━━ Data for review
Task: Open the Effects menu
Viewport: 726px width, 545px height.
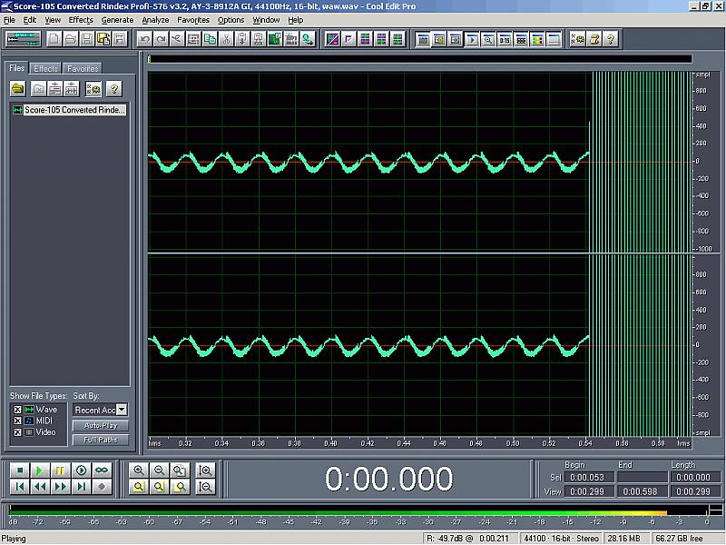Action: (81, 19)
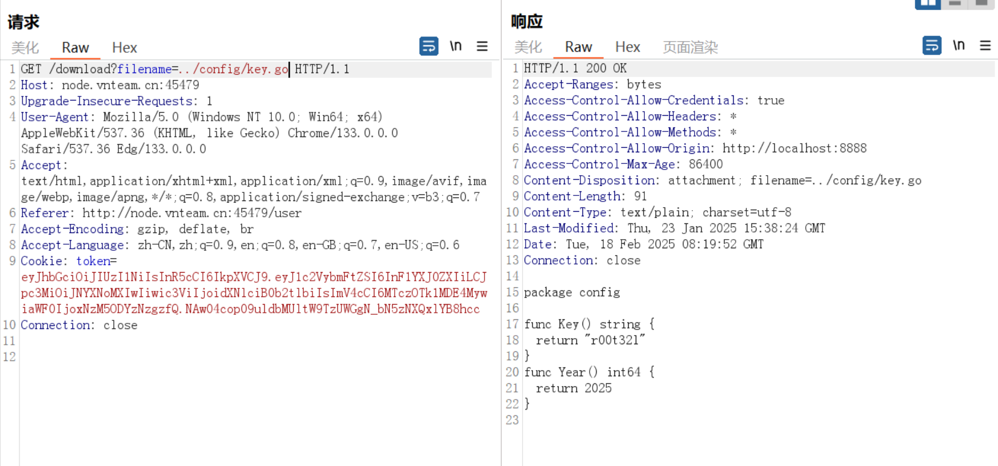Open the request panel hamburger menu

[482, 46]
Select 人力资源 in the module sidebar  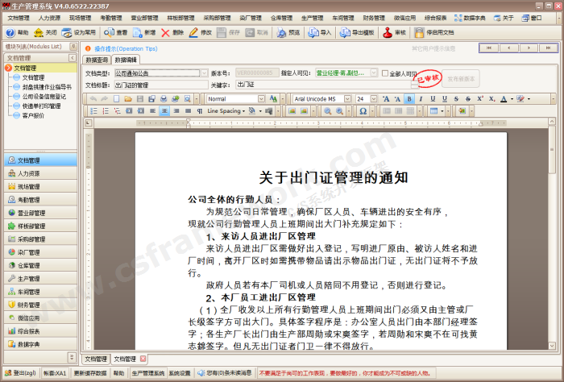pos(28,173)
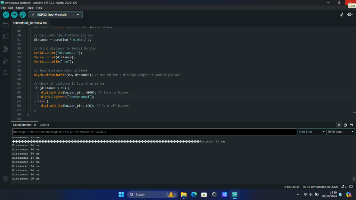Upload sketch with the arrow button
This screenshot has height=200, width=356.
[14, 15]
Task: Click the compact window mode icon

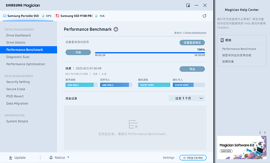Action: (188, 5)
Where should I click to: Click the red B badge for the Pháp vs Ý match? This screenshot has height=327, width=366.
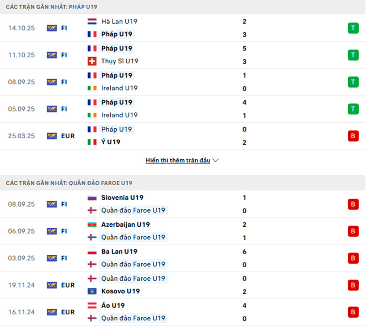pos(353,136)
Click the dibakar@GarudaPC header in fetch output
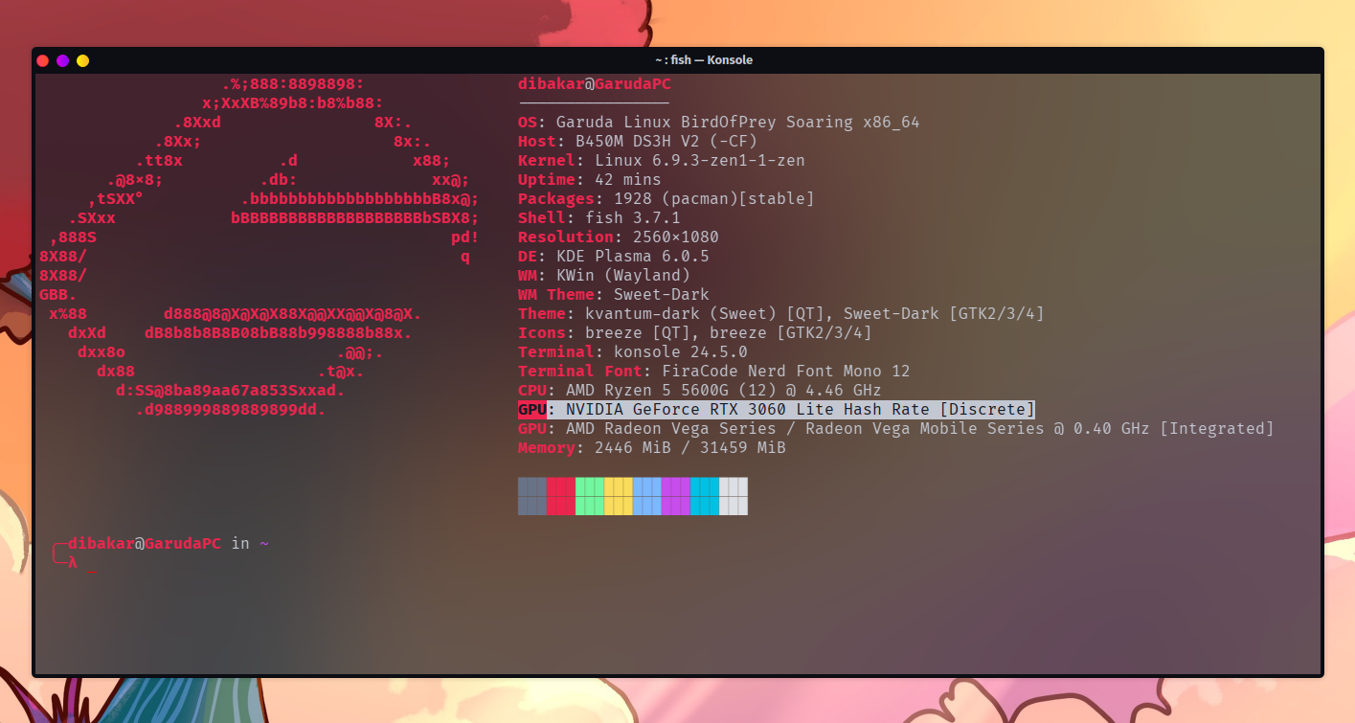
━━━━
# Work to be completed
Produce an exact copy of only those lines that run from the line with "Task: Click the compact window mode icon" to the final line of the records, including both; exclude images.

# Answer to the problem
Task: Click the compact window mode icon

Action: (188, 5)
Where should I click to: Click the red B badge for the Pháp vs Ý match? This screenshot has height=327, width=366.
pos(353,136)
Click the dibakar@GarudaPC header in fetch output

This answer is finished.